**Brief**
The entries below should be copied exactly and completely.

**Material provided**
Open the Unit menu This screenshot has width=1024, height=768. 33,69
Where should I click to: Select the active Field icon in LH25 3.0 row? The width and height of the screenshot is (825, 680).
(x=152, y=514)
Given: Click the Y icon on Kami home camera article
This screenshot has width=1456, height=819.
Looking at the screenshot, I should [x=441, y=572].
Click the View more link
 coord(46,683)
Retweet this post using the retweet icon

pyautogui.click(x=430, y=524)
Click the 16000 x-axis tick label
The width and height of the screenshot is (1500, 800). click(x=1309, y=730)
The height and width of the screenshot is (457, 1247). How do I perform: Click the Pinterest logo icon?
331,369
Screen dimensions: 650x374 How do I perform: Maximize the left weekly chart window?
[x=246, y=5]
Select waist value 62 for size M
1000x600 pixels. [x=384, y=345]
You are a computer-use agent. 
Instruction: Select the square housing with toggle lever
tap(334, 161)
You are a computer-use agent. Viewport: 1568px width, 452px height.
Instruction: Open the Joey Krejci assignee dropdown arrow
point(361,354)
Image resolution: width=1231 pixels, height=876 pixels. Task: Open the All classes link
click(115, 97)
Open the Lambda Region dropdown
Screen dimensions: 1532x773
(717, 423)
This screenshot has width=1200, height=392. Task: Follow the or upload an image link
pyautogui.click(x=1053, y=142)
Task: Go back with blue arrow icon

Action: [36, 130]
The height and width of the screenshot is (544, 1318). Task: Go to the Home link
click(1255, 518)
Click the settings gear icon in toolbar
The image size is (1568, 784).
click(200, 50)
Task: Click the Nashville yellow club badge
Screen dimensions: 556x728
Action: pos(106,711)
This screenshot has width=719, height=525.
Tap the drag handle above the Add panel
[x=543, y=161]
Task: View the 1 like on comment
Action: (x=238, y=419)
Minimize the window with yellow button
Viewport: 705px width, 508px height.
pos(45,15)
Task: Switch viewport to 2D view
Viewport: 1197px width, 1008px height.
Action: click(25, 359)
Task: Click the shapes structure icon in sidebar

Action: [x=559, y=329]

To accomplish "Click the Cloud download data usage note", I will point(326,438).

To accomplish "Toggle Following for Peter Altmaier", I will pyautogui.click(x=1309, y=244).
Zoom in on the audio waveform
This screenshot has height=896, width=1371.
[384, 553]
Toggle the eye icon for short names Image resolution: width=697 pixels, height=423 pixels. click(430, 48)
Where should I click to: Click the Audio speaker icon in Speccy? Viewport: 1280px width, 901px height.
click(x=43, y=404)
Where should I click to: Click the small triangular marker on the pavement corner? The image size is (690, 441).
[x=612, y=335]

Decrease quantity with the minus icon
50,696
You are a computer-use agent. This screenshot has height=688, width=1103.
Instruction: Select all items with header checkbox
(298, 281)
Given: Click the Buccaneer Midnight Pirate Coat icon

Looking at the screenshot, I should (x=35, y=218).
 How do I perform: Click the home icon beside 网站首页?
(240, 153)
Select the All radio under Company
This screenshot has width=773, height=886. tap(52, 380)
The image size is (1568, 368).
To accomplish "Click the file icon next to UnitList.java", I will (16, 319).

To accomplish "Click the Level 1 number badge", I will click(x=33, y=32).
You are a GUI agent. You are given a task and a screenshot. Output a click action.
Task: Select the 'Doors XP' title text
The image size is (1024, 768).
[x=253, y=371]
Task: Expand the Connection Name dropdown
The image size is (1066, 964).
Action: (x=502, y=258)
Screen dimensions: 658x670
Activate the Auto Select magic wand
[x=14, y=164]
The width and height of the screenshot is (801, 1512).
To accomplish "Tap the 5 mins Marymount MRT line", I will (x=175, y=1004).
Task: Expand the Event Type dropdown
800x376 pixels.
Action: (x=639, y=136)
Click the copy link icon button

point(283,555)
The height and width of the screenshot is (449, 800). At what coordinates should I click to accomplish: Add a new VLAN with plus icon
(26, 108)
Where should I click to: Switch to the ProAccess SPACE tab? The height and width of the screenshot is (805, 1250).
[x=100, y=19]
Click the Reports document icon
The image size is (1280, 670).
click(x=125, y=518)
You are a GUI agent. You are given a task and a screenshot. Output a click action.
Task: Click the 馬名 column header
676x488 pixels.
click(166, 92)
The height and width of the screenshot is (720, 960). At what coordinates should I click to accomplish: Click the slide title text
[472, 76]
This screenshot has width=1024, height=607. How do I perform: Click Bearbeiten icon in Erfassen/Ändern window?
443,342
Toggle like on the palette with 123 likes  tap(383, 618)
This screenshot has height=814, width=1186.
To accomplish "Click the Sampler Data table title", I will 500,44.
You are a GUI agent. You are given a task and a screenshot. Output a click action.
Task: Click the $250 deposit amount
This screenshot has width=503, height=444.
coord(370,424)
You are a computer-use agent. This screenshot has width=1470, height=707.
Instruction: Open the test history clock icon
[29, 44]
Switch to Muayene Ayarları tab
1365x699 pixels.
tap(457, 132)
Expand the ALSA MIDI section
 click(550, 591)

**Exercise answer**
Open the Unit menu This screenshot has width=1024, height=768. 33,69
Where should I click to: Select the active Field icon in LH25 3.0 row? The width and height of the screenshot is (825, 680).
(x=152, y=514)
Given: Click the Y icon on Kami home camera article
This screenshot has width=1456, height=819.
Looking at the screenshot, I should [x=441, y=572].
Click the View more link
 coord(46,683)
Retweet this post using the retweet icon

pyautogui.click(x=430, y=524)
Click the 16000 x-axis tick label
The width and height of the screenshot is (1500, 800). click(x=1309, y=730)
The height and width of the screenshot is (457, 1247). How do I perform: Click the Pinterest logo icon?
331,369
Screen dimensions: 650x374 How do I perform: Maximize the left weekly chart window?
[x=246, y=5]
Select waist value 62 for size M
1000x600 pixels. [x=384, y=345]
You are a computer-use agent. 
Instruction: Select the square housing with toggle lever
tap(334, 161)
You are a computer-use agent. Viewport: 1568px width, 452px height.
Instruction: Open the Joey Krejci assignee dropdown arrow
point(361,354)
Image resolution: width=1231 pixels, height=876 pixels. Task: Open the All classes link
click(115, 97)
Open the Lambda Region dropdown
Screen dimensions: 1532x773
(717, 423)
This screenshot has width=1200, height=392. Task: Follow the or upload an image link
pyautogui.click(x=1053, y=142)
Task: Go back with blue arrow icon

Action: [36, 130]
The height and width of the screenshot is (544, 1318). Task: Go to the Home link
click(1255, 518)
Click the settings gear icon in toolbar
The image size is (1568, 784).
click(200, 50)
Task: Click the Nashville yellow club badge
Screen dimensions: 556x728
Action: pos(106,711)
This screenshot has width=719, height=525.
Tap the drag handle above the Add panel
[x=543, y=161]
Task: View the 1 like on comment
Action: (x=238, y=419)
Minimize the window with yellow button
Viewport: 705px width, 508px height.
pos(45,15)
Task: Switch viewport to 2D view
Viewport: 1197px width, 1008px height.
Action: click(25, 359)
Task: Click the shapes structure icon in sidebar

Action: [x=559, y=329]

To accomplish "Click the Cloud download data usage note", I will point(326,438).

To accomplish "Toggle Following for Peter Altmaier", I will pyautogui.click(x=1309, y=244).
Zoom in on the audio waveform
This screenshot has height=896, width=1371.
[384, 553]
Toggle the eye icon for short names Image resolution: width=697 pixels, height=423 pixels. click(430, 48)
Where should I click to: Click the Audio speaker icon in Speccy? Viewport: 1280px width, 901px height.
click(x=43, y=404)
Where should I click to: Click the small triangular marker on the pavement corner? The image size is (690, 441).
[x=612, y=335]

Decrease quantity with the minus icon
50,696
You are a computer-use agent. This screenshot has height=688, width=1103.
Instruction: Select all items with header checkbox
(298, 281)
Given: Click the Buccaneer Midnight Pirate Coat icon

Looking at the screenshot, I should (x=35, y=218).
 How do I perform: Click the home icon beside 网站首页?
(240, 153)
Select the All radio under Company
This screenshot has width=773, height=886. tap(52, 380)
The image size is (1568, 368).
To accomplish "Click the file icon next to UnitList.java", I will (16, 319).

To accomplish "Click the Level 1 number badge", I will click(x=33, y=32).
You are a GUI agent. You are given a task and a screenshot. Output a click action.
Task: Select the 'Doors XP' title text
The image size is (1024, 768).
[x=253, y=371]
Task: Expand the Connection Name dropdown
The image size is (1066, 964).
Action: (x=502, y=258)
Screen dimensions: 658x670
Activate the Auto Select magic wand
[x=14, y=164]
The width and height of the screenshot is (801, 1512).
To accomplish "Tap the 5 mins Marymount MRT line", I will (x=175, y=1004).
Task: Expand the Event Type dropdown
800x376 pixels.
Action: (x=639, y=136)
Click the copy link icon button

point(283,555)
The height and width of the screenshot is (449, 800). At what coordinates should I click to accomplish: Add a new VLAN with plus icon
(26, 108)
Where should I click to: Switch to the ProAccess SPACE tab? The height and width of the screenshot is (805, 1250).
[x=100, y=19]
Click the Reports document icon
The image size is (1280, 670).
click(x=125, y=518)
You are a GUI agent. You are given a task and a screenshot. Output a click action.
Task: Click the 馬名 column header
676x488 pixels.
click(166, 92)
The height and width of the screenshot is (720, 960). At what coordinates should I click to accomplish: Click the slide title text
[472, 76]
This screenshot has width=1024, height=607. How do I perform: Click Bearbeiten icon in Erfassen/Ändern window?
443,342
Toggle like on the palette with 123 likes  tap(383, 618)
This screenshot has height=814, width=1186.
To accomplish "Click the Sampler Data table title", I will 500,44.
You are a GUI agent. You are given a task and a screenshot. Output a click action.
Task: Click the $250 deposit amount
This screenshot has width=503, height=444.
coord(370,424)
You are a computer-use agent. This screenshot has width=1470, height=707.
Instruction: Open the test history clock icon
[29, 44]
Switch to Muayene Ayarları tab
1365x699 pixels.
tap(457, 132)
Expand the ALSA MIDI section
 click(550, 591)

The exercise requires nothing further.